There’s also a larger percentage who struggle to implement feedback quickly or appropriately.

For a coach, both of these situations can be frustrating. It can feel like it’s a futile effort to offer feedback and correction when – for some not insignificant portion of the time – you are either snapped at or seemingly ignored.

A big part of getting coaches comfortable with giving constant feedback is teaching them to handle the various social dynamics of approaching someone while they’re training – and giving coaches a framework for how to be direct yet emotionally unreactive and unattached to outcome.

As a coach, you have to be willing to interfere with what someone is doing and make them uncomfortable with direct feedback, but you can’t be attached to actually having them do what you say. If you do, it’s easy to fall into traps of “sounding annoyed” or “getting frustrated” – which then makes the client react badly to your coaching.

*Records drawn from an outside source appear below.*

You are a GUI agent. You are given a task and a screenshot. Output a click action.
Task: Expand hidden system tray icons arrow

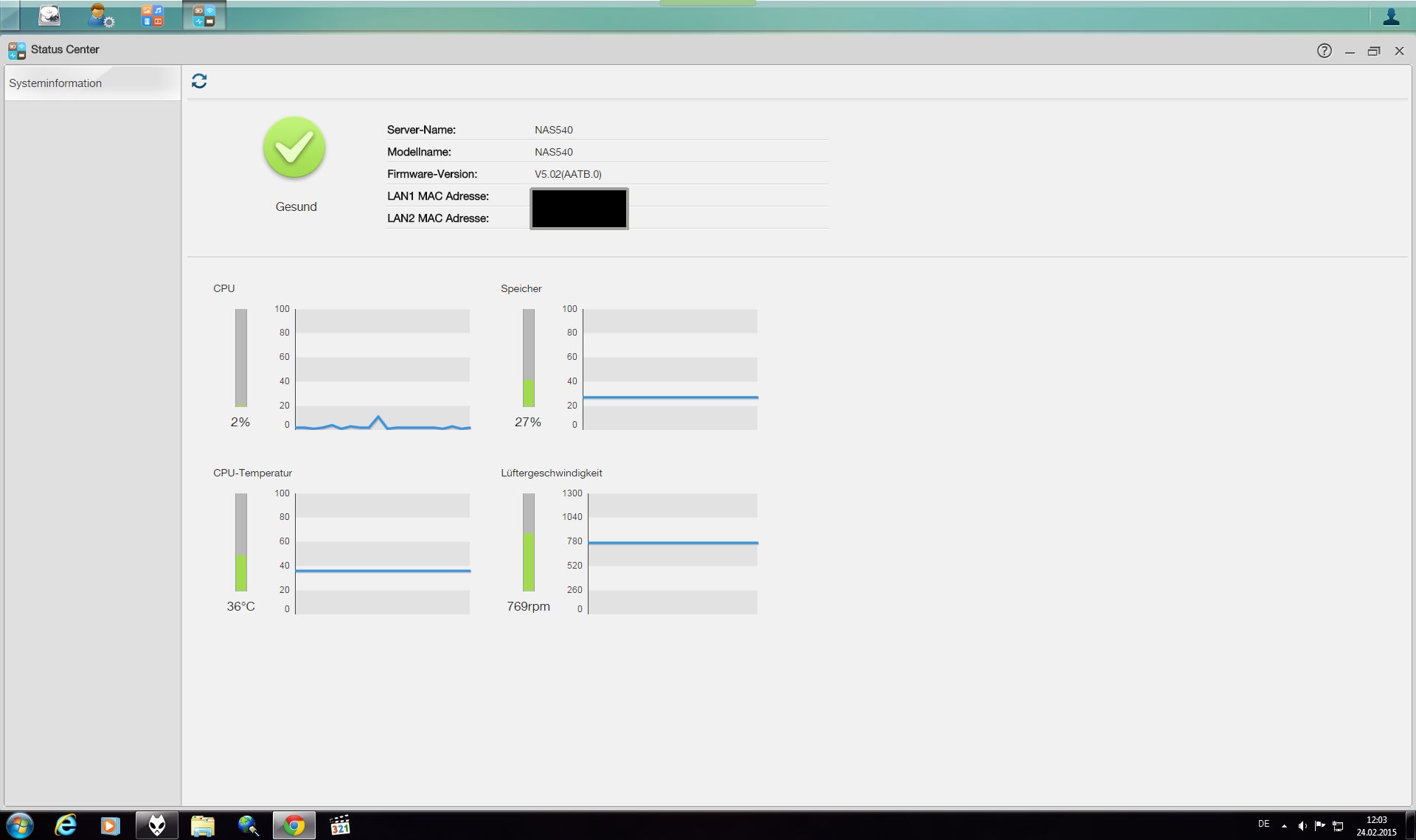coord(1284,825)
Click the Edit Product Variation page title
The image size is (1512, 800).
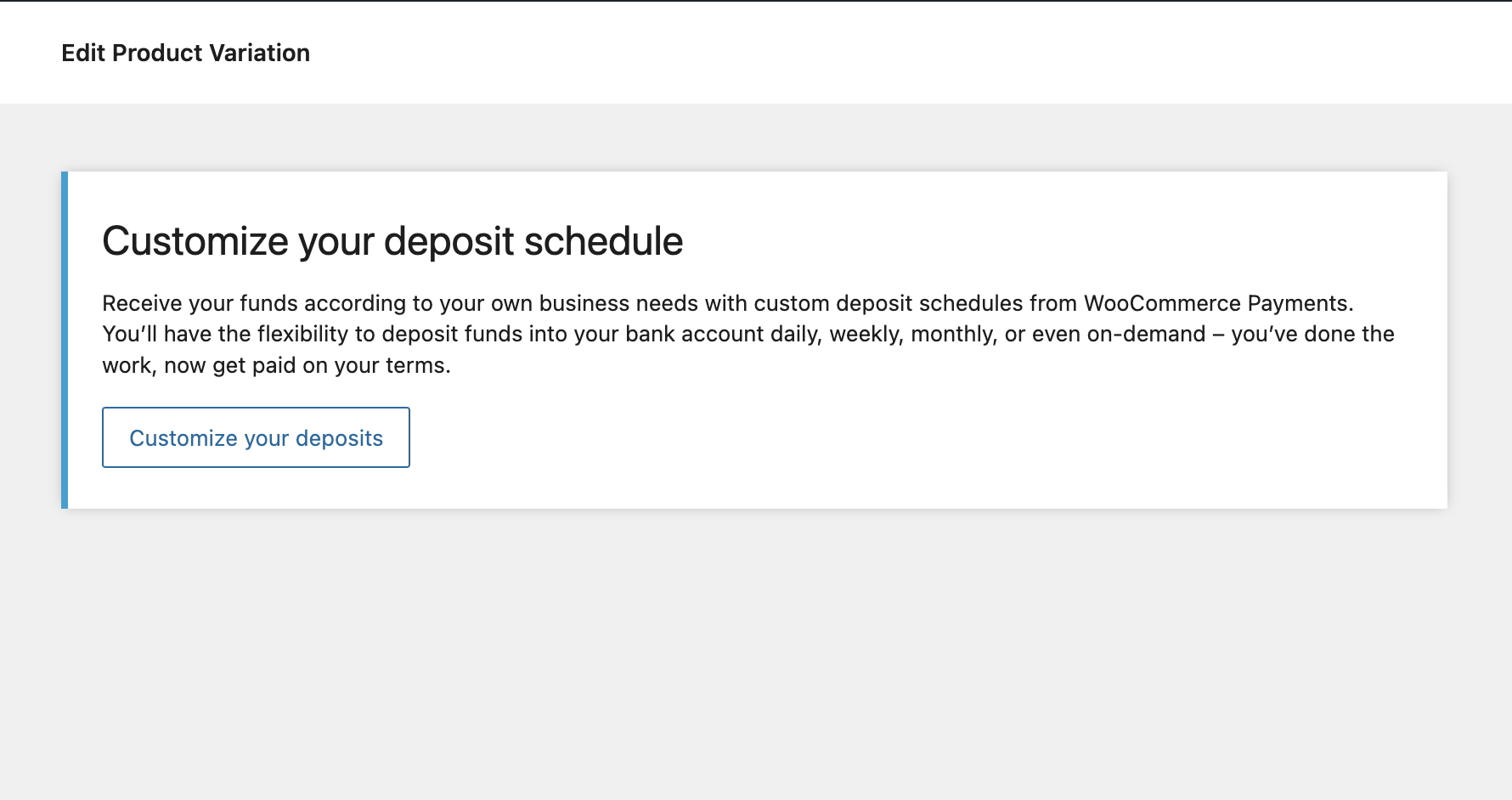click(x=185, y=53)
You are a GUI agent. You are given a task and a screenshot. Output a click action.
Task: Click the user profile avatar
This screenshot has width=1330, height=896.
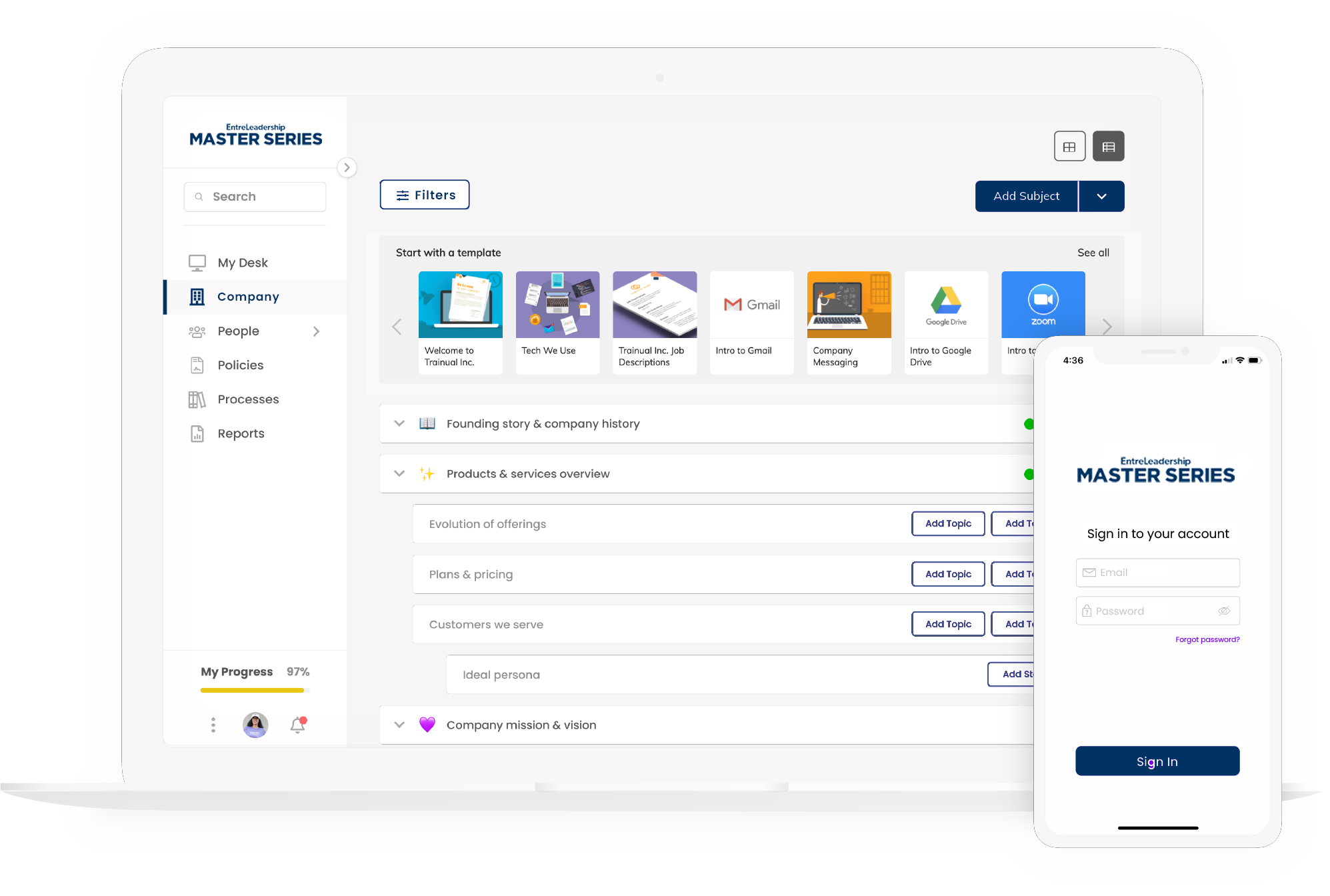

So, there’s a strange and delicate balance to be found between being very firm and persistent and your desire for the client to improve their movement while simultaneously maintaining your own confidence in your ability to coach and control over your authority in the social situation independent of whether or not your feedback is actually taken and implemented.

By working on all of these things – as well as simply talking about it over and over and over and over again – we’ve seen a huge jump in our ability to coach everyone in every class.

Next priority is improving our ability to explain training sessions. We’ve already started in on this, and found it to be a huge weakness in our role-playing and discussion during coaches meetings. I have plenty of ideas about how to fix this and where our issues are, but we will have to wait until the next survey to see if we’re making a difference.